[Top][All Lists]
[Date Prev][Date Next][Thread Prev][Thread Next][Date Index][Thread Index]
Re: bug in chdir-safer
From: |
Paul Eggert |
Subject: |
Re: bug in chdir-safer |
Date: |
Sun, 25 Dec 2005 13:41:30 -0800 |
User-agent: |
Gnus/5.1007 (Gnus v5.10.7) Emacs/21.4 (gnu/linux) |
Jim Meyering <address@hidden> writes:
> * chdir-safer.c (chdir_no_follow): Remove unnecessary
> test of S_ISDIR (sb_init.st_mode).
I had noticed that problem along with some others with chdir-safer.c.

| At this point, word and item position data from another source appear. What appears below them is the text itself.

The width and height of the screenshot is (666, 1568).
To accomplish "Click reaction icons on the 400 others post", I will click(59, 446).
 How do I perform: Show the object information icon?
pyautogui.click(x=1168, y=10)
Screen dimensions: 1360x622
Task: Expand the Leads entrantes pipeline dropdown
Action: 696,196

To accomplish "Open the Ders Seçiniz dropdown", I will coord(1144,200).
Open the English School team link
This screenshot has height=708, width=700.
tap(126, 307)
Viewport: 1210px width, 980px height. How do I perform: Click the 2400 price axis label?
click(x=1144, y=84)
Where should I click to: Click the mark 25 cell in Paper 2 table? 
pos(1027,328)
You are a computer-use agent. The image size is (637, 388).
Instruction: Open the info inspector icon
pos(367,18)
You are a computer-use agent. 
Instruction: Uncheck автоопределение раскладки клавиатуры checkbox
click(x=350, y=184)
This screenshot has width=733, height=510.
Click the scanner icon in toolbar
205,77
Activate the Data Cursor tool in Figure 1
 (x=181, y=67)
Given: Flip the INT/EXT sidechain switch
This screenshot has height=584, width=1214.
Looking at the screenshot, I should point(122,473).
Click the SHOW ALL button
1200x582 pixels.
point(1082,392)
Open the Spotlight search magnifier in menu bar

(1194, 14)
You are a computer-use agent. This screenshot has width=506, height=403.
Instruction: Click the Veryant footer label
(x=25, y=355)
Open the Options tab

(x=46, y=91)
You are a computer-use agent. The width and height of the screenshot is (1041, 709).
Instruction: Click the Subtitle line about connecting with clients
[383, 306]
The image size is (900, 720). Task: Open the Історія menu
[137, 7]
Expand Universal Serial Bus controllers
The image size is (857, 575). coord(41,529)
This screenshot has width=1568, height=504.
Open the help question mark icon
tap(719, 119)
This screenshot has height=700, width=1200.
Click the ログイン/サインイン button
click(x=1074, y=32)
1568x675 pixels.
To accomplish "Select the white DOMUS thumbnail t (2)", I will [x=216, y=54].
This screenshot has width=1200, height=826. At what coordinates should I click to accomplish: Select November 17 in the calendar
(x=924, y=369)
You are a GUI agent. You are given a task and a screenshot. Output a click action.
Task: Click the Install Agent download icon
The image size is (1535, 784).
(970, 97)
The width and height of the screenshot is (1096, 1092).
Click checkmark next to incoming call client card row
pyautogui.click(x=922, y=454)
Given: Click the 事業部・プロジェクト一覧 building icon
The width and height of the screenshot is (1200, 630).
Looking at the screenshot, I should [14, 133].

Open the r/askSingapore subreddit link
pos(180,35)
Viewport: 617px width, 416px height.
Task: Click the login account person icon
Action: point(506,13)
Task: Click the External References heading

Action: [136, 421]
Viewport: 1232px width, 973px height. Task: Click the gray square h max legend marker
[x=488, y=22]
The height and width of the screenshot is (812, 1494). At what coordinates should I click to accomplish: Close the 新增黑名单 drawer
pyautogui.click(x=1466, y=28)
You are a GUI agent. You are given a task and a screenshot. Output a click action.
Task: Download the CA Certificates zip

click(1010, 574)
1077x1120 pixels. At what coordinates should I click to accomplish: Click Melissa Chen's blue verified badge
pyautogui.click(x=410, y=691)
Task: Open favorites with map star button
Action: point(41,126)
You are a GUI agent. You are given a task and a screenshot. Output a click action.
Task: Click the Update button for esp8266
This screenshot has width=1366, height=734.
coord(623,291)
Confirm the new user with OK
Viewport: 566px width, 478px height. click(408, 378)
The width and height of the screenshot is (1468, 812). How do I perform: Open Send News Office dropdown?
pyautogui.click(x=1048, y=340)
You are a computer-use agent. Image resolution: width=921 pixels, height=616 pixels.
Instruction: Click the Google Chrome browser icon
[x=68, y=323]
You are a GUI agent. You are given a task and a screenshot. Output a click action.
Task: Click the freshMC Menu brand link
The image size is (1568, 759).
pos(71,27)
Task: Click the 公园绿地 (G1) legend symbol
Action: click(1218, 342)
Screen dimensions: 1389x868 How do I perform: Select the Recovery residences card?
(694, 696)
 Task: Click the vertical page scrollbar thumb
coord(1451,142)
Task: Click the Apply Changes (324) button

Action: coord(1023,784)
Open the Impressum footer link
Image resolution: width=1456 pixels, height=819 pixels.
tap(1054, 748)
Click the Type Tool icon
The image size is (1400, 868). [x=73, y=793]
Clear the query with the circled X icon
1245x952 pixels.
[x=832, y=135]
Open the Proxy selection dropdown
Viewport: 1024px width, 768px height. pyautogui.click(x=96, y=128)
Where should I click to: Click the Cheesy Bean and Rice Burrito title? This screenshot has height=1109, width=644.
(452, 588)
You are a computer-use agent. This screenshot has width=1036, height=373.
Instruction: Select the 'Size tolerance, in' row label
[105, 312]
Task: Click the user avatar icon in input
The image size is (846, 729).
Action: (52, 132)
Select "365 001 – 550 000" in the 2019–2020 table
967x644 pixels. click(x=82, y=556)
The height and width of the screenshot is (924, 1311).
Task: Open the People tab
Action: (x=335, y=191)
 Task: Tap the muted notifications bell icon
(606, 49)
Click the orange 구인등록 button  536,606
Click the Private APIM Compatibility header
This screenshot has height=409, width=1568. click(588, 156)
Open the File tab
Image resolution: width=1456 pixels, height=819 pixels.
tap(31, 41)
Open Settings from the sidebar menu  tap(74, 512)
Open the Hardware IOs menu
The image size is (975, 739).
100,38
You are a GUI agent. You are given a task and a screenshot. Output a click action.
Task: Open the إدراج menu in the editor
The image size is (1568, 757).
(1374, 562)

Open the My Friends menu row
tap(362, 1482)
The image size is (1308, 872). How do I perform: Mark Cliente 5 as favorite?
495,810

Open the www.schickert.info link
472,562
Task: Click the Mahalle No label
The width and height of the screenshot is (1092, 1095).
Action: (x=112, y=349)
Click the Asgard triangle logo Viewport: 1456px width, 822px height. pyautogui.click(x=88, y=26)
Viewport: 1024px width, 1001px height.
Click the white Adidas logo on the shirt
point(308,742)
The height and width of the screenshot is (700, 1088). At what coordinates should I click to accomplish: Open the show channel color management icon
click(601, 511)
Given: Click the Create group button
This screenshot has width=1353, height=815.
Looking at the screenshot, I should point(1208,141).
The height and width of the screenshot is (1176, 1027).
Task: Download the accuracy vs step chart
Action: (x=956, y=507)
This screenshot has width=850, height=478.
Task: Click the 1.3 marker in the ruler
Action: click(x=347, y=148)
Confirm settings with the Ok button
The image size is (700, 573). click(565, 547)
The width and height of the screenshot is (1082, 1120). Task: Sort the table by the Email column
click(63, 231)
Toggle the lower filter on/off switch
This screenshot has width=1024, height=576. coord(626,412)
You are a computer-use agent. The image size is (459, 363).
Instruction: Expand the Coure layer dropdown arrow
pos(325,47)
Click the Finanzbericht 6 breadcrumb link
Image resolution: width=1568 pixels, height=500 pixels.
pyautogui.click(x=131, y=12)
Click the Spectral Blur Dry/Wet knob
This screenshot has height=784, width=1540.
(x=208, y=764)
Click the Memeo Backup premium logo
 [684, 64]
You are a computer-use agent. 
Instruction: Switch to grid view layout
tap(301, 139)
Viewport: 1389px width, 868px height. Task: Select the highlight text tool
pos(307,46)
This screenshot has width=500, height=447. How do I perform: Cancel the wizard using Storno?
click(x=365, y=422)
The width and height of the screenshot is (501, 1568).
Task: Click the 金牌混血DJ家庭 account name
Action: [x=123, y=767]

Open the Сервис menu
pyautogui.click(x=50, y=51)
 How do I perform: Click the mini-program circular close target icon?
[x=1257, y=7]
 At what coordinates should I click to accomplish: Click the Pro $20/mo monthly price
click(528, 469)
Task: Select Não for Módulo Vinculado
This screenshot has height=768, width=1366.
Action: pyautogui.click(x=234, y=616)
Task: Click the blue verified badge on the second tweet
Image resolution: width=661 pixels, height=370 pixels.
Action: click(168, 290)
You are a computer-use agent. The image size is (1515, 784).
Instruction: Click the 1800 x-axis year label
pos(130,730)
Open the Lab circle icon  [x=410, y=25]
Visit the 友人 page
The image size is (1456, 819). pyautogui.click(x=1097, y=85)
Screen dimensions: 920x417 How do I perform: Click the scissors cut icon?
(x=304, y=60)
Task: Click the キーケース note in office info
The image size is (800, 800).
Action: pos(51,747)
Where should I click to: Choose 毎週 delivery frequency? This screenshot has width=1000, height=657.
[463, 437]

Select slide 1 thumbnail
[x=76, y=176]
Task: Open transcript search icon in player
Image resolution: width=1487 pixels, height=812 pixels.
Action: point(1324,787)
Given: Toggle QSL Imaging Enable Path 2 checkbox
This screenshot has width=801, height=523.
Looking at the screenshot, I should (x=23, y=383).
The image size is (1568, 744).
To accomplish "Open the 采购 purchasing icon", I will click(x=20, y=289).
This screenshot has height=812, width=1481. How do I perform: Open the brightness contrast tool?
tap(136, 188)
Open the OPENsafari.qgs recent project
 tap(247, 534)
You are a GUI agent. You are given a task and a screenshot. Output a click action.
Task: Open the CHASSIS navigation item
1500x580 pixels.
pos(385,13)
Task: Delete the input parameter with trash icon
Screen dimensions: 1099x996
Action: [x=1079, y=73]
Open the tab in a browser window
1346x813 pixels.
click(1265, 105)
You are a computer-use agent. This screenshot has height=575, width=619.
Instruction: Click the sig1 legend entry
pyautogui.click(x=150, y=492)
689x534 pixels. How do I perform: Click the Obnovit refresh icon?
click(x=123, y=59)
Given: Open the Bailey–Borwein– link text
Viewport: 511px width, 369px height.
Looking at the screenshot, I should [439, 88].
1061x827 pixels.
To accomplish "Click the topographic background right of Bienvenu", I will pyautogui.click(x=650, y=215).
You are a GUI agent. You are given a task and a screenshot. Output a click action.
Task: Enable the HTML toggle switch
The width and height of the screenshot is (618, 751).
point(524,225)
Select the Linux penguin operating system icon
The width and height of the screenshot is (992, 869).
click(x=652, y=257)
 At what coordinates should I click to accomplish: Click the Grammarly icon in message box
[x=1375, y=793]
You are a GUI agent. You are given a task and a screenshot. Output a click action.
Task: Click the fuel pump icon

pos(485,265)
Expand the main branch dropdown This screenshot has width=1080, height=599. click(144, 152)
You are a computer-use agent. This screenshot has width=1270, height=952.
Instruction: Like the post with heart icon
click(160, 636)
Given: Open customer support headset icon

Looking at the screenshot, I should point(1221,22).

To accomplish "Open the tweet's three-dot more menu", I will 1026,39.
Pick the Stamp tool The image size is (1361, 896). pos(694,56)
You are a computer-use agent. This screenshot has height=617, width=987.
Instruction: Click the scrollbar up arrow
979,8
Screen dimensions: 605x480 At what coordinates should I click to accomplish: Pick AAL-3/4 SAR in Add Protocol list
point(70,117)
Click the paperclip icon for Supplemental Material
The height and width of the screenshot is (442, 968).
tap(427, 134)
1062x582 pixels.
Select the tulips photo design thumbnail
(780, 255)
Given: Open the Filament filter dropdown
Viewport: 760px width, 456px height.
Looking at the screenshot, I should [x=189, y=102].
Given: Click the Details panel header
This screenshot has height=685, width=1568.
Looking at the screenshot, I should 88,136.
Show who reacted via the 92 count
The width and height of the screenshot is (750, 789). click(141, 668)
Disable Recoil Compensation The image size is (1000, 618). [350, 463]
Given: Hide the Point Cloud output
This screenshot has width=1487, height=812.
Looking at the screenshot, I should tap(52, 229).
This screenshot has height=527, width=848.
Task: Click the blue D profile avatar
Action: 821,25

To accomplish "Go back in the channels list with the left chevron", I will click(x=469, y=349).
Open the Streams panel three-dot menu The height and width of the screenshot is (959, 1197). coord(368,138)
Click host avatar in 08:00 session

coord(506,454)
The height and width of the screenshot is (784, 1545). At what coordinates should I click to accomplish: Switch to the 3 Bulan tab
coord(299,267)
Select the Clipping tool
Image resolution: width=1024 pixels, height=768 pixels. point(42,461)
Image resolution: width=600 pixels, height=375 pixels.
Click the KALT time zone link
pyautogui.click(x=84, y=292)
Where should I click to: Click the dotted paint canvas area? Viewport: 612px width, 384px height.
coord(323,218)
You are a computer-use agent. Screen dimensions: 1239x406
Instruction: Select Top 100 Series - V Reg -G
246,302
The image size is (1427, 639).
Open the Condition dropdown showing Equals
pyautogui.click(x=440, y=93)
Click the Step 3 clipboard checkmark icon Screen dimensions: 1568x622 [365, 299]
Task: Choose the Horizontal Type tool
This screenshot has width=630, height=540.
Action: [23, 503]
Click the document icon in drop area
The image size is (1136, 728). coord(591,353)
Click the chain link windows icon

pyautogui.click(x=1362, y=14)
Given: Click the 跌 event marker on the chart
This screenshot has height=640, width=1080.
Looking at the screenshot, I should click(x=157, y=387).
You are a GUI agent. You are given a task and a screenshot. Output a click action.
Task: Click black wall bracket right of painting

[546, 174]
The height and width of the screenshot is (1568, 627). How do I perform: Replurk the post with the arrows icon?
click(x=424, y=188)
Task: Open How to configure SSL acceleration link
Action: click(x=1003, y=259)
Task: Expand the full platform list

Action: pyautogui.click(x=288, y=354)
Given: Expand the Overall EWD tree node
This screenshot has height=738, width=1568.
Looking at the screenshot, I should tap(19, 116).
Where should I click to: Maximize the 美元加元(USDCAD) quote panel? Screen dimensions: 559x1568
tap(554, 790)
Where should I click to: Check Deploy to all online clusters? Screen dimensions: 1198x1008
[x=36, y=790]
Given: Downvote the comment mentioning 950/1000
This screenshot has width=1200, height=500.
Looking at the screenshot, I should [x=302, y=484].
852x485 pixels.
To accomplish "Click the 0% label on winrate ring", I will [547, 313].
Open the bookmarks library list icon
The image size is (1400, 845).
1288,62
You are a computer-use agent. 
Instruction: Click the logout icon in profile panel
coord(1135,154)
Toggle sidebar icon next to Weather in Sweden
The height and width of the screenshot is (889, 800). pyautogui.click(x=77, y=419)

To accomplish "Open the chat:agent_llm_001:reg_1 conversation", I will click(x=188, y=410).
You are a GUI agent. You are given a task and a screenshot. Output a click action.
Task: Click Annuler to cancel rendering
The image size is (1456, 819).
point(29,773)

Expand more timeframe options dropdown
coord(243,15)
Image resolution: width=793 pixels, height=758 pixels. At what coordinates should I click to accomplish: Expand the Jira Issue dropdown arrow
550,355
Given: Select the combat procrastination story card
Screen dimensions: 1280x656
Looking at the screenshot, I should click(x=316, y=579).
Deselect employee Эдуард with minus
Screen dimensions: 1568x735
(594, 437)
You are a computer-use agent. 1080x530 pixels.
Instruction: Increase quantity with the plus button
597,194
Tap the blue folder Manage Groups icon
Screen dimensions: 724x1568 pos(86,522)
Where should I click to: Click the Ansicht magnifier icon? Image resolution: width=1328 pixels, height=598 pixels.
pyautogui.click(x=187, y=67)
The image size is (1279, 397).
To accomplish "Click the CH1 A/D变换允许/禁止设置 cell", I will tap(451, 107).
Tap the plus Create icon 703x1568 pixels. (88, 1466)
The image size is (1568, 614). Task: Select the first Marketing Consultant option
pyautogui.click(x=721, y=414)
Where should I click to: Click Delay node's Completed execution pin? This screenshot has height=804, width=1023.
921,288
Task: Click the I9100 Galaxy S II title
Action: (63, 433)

I installed the following patch to clean up the other issues I saw.
2005-12-25 Paul Eggert <address@hidden>
* chdir-safer.h (FCHMOD_SAFER_H): Remove: it was misnamed, and
wasn't needed anyay.
* chdir-safer.c (chdir_no_follow): Don't include stdio.h, assert.h,
fcntl--.h; not needed.
(O_DIRECTORY): Define if not already defined.
(chdir_no_follow): Revamp describing comment to match code more
closely. Redo use of internal vars to avoid lint complaints.
Work even if directory is writeable but not readable.
Open with O_DIRECTORY | O_NOCTTY, for benefit of hosts that
don't have O_NOFOLLOW. Use O_NONBLOCK (POSIX spelling) rather
than O_NDELAY. Don't bother invoking fstat if open does not
dereference symlink, since the result isn't used then.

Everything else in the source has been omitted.